Industrie et ruralité : le rôle multifacette des élus pour favoriser la dynamique

Avec la réindustrialisation que l'État souhaite enclencher, les territoires ruraux reviennent sur les devants de la scène. Mais comment les élus peuvent-ils favoriser le mouvement et agir pour l'implantation et le développement des entreprises industrielles face à des ressources naturelles à préserver ? Le webinaire organisé fin novembre par le Hub des Territoires a fourni quelques pistes d'actions et de stratégies.

Après des décennies de déclin, on constate un rebond de l'emploi industriel à partir de 2016 dans les territoires ruraux. Plus d'un tiers de l'emploi industriel se situe actuellement au sein des territoires ruraux, soit 1,1 million d'emplois. Cela représente 20% de l'emploi des EPCI ruraux. Et s'il y a eu un ralentissement des créations d'emplois après 2020, à la suite de la pandémie et de la guerre en Ukraine, la hausse des créations d'établissements industriels dans le rural est continue depuis 2016. Comment les élus peuvent-ils accompagner cette dynamique et favoriser l'implantation et le développement d'entreprises industrielles face à des ressources naturelles - eau, foncier, énergie notamment - à préserver ? Le Hub des Territoires s'est penché sur ces questions lors d'une conférence organisée le 26 novembre 2025.

Premier constat, établi par Patrice Joly, sénateur de la Nièvre et fondateur de l'Institut des hautes études des Mondes ruraux (IHEMRu) : la nécessité d'avoir une vision d'ensemble, une politique d'aménagement du territoire que la France a perdue au fil des ans.

"On a délaissé l'aménagement du territoire"

"On a délaissé cela il y a une trentaine d'années pour le développement local, qui est une notion que je défends mais qui ne doit pas conduire à renoncer à avoir une vraie vision de la France dans son entièreté", a souligné Patrice Joly, poursuivant : "Donner une vision, c'est permettre à tous les acteurs, publics ou privés, de s'inscrire dans ce mouvement et de développer au mieux les synergies". Et ce, même si les différents acteurs, entreprises, collectivités et autres, n'ont pas les mêmes temporalités.

▶ JEU DE DONNÉES:
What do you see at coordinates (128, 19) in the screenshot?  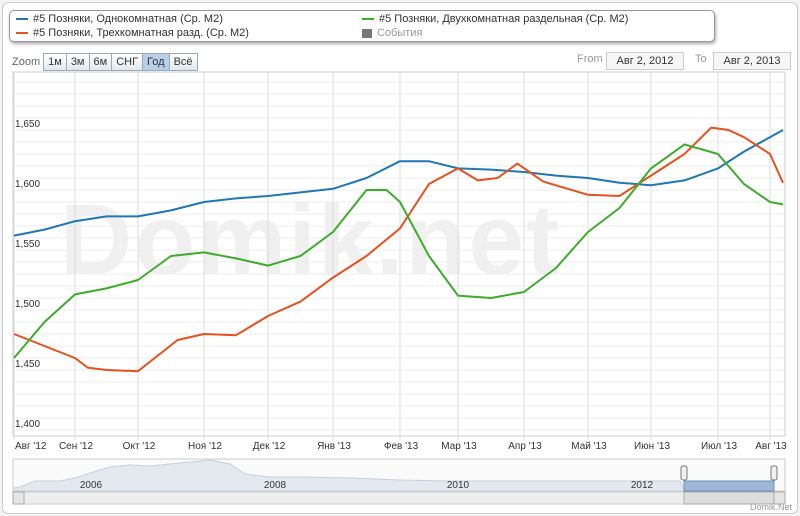 I see `legend-label: #5 Позняки, Однокомнатная (Ср. М2)` at bounding box center [128, 19].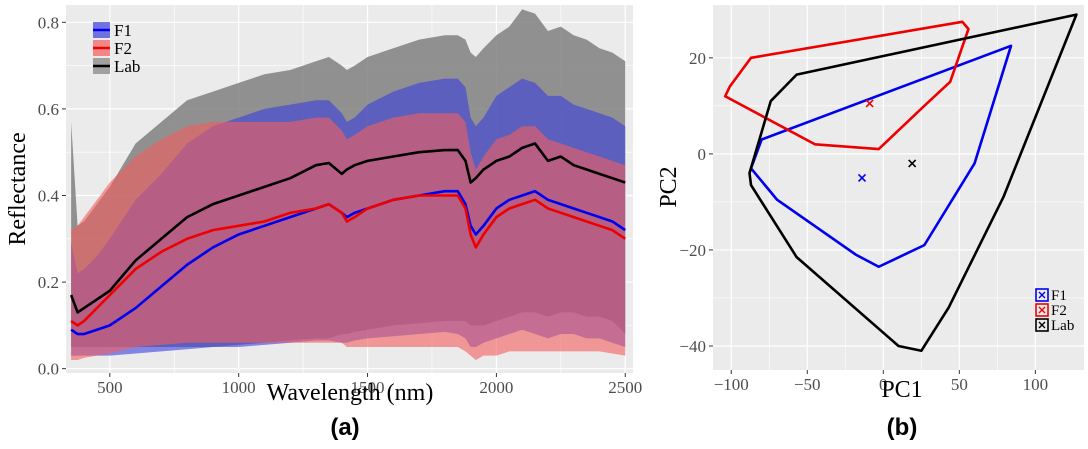 Image resolution: width=1088 pixels, height=449 pixels. I want to click on x-tick-label: 2500, so click(625, 388).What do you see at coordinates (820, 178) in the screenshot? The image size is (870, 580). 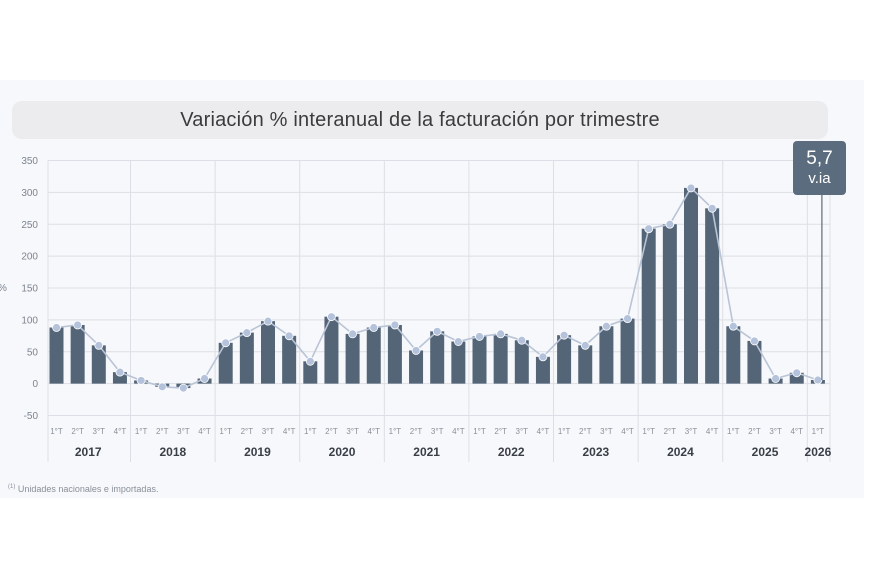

▶ CONSIGNE: Recopiez fidèlement le passage de l'article sur l'industrie en milieu rural qui commence par « Premier constat, établi » et se poursuit jusqu'à « fil des ans. ». Ce matériel n'est pas nécessaire ici.

▶ RÉPONSE:
Premier constat, établi par Patrice Joly, sénateur de la Nièvre et fondateur de l'Institut des hautes études des Mondes ruraux (IHEMRu) : la nécessité d'avoir une vision d'ensemble, une politique d'aménagement du territoire que la France a perdue au fil des ans.